Supervisor Joan Hartmann | Credit: Paul Wellman (file)

The Santa Barbara County supervisors found themselves wrestling this Tuesday with an effort to save money by limiting increased ballot transparency called for by a new state law. It’s still not clear which side prevailed; eventually the supervisors agreed to kick the can down the road to June 27. 

At issue is the $150,000 or more that county election officials say it will cost them to print the names of supporters and opponents of ballot initiatives in accordance with a new state law that went into effect this year. That law, however, offers local jurisdictions the option of opting out of this provision for locally originated ballot initiatives. For statewide ballot initiatives, however, there’s no opt-out option. 

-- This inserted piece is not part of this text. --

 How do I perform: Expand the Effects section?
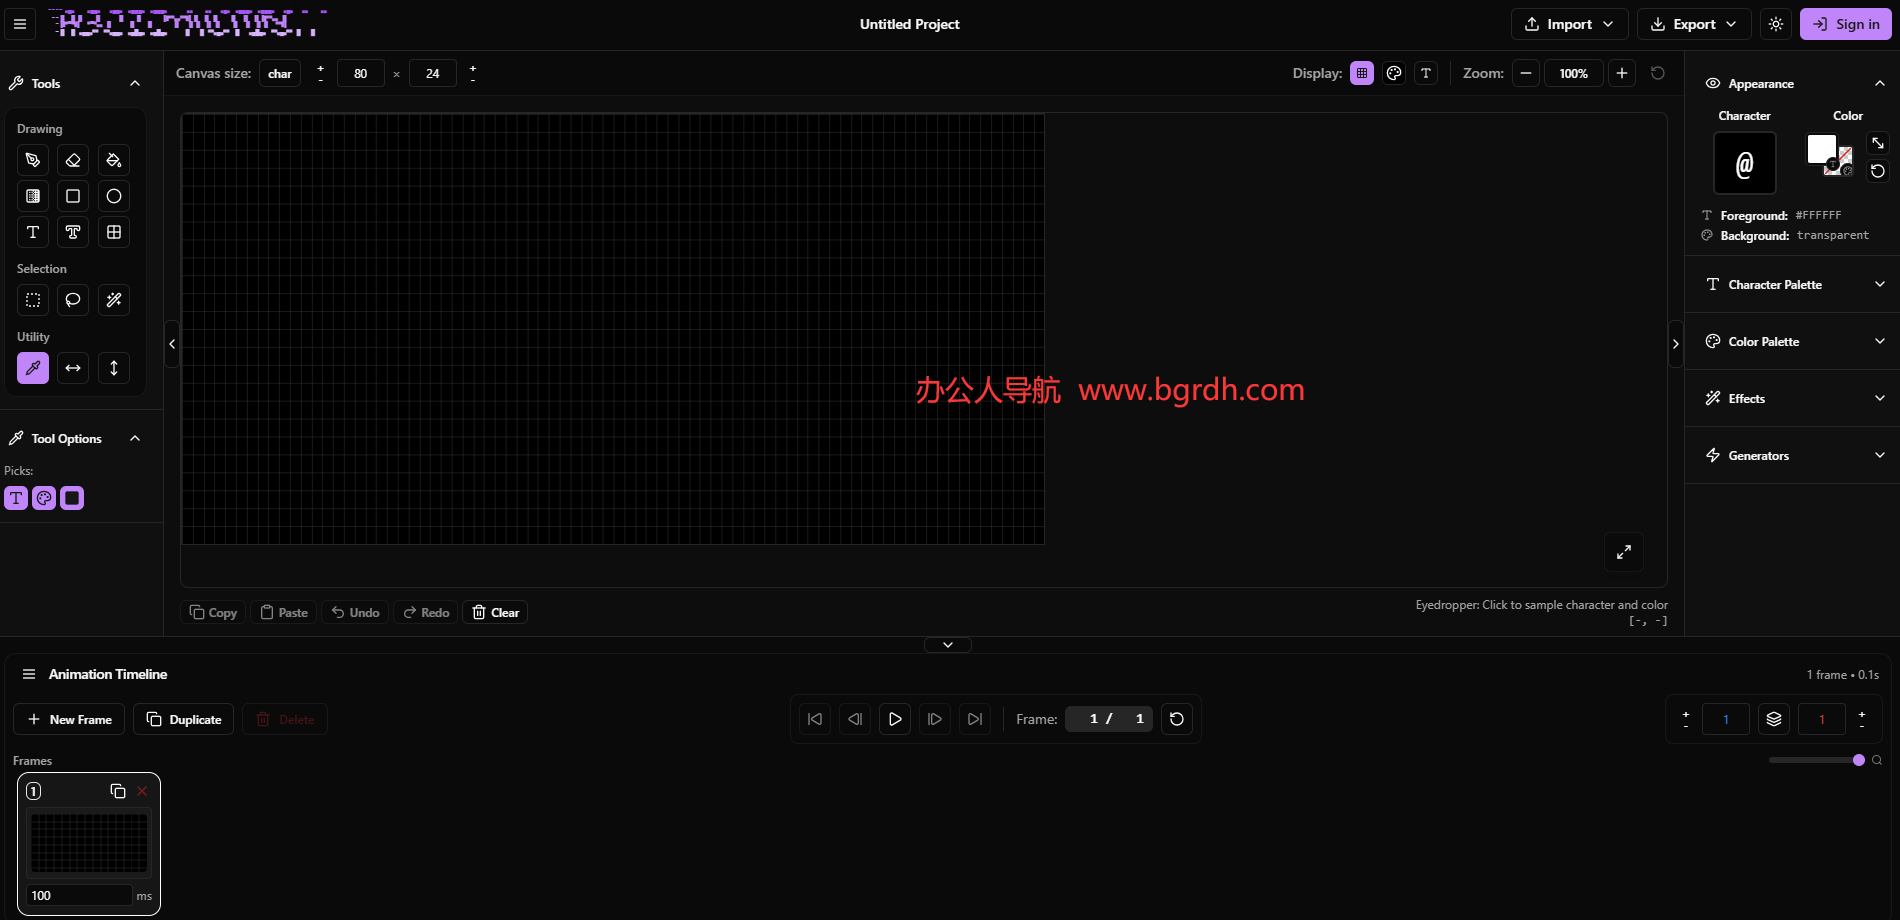(1790, 398)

The supervisors were notified that are currently 26 possible statewide initiatives looking to get on the ballot. That number could be winnowed down to 10-12, according to Supervisor Das Williams. 

Michael Daly, the deputy election clerk, threw out the number $150,000 in anticipated extra costs but shied away from giving a firm price tag for individual ballot initiatives. The proposal from Daly’s boss, County Clerk-Recorder Joe Holland, was for the supervisors to vote to activate the local opt-out provision of the new state law. 

Supervisor Joan Hartmann balked. “The value is transparency,” Hartmann stated. “Sometimes democracy costs money.” 

Supervisor Laura Capps joined in, stating, “More transparency is important,” adding, “The cost of transparency is minor compared to the benefit of voters.” 

State Assemblymember Steve Bennett urged the supervisors not to opt out, writing, “The value of having major funders of the support and opposition campaigns for a measure on the ballot is tremendous. It can dramatically help level the playing field in terms of campaign spending.” 

Marell Brooks of Citizens Planning Association echoed that sentiment, writing that Holland was seeking to “invalidate efforts to provide increased transparency.” She added that the new law requires no more than an additional 125 characters in identifying major ballot initiative sponsors. Political parties and “newly created sham organizations,” she added, were exempt from such listing requirements. 

Supervisor Bob Nelson said he only began researching the matter on Monday, but expressed concern that the new disclosure requirements might accelerate the process of partisan polarization at a time when the supervisors enjoy a degree of collegiality that transcends party affiliation. 

Supervisor Steve Lavagnino said that most ballot initiatives are intentionally written to confuse voters as to their actual purpose as well as the identity of their backers. When people ask him how they should vote on initiatives, Lavagnino said, “I tell them, ‘Read it.’ If they’re inclined to support it, vote the other way.” 

The issue becomes real during next March’s primary elections. The supervisors voted to delay the matter, but Supervisor Hartmann, likely facing a challenging reelection campaign, pushed to resolve the matter sooner rather than later. As a result, the supervisors will next revisit the matter on June 27.